Dazu die Kupplung treten und den Krückstockhebel zwischen den Vordersitzen energisch nach oben reißen. Dann ruckt die Allradkiste empört einen Satz nach vorn, als habe ihr jemand in den Hintern gekniffen.

4WD als elitäres Oberklasse-Extra

Die Allradkiste demokratisiert das Prinzip des Vierradantriebs. Beim Debüt im Frühjahr 1983 liegt der Kistenpreis des Fiat Panda 4 x 4 bei 13 990 Mark. Damit ist er das erste 4WD-Auto, das sich fast jeder Neuwagenkäufer leisten könnte. Für ähnliche Summen gibt es bis dahin als Vierradler nur Lada Niva und Suzuki SJ 410, die man sich aber beide nicht unbedingt als Erstwagen antun möchte. So löst der Panda das Versprechen vom Allrad für alle ein. Es stammt von einem ernsten Mann, der es später einmal für wichtig erachten wird, vor Gericht zu klären, ob er grelle Krawatten mit Jagdmotiven trage.
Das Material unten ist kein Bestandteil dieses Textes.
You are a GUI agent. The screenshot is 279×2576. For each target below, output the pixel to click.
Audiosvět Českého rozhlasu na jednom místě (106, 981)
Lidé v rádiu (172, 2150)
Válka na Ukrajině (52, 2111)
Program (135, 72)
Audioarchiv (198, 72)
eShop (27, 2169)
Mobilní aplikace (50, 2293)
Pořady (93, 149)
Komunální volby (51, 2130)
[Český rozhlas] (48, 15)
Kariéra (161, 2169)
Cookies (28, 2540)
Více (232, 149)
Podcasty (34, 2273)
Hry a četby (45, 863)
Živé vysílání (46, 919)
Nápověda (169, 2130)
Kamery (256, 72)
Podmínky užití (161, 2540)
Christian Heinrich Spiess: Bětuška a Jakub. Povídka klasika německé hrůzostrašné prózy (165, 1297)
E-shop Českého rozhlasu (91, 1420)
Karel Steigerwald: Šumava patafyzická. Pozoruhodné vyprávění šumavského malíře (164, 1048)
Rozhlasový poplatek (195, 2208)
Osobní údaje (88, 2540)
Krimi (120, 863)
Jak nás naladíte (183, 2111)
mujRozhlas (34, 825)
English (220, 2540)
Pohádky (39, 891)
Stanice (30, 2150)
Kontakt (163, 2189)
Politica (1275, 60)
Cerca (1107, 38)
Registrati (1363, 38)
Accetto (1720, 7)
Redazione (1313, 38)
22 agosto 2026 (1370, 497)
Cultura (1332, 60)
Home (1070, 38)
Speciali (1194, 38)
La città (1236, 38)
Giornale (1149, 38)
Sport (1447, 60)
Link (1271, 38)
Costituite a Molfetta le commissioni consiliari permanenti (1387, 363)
Beim Debüt des Audi Quattro prophezeit Ferdinand Piëch, die Allradtechnik werde bald nicht viel mehr als ein Satz guter Winterreifen kosten. Mit großem Bumsfallera präsentiert, steht der Quattro 1980 sehr wichtig auf dem Genfer Salon und löst einen Allrad-Boom aus.

Mit nur zwei angetriebenen Rädern unterwegs zu sein, scheint nun unerträglich. So stürzen sich fast alle Hersteller in die Entwicklung von Allradsystemen. Weil sich die Ingenieure gegenseitig übertrumpfen wollen, werden die 4 x 4-Konzepte extrem aufwändig. Und damit so teuer, dass man für den Aufpreis ein Autoleben lang gute Winterreifen kaufen könnte. Somit bleibt 4WD erst mal ein elitäres Oberklasse-Extra.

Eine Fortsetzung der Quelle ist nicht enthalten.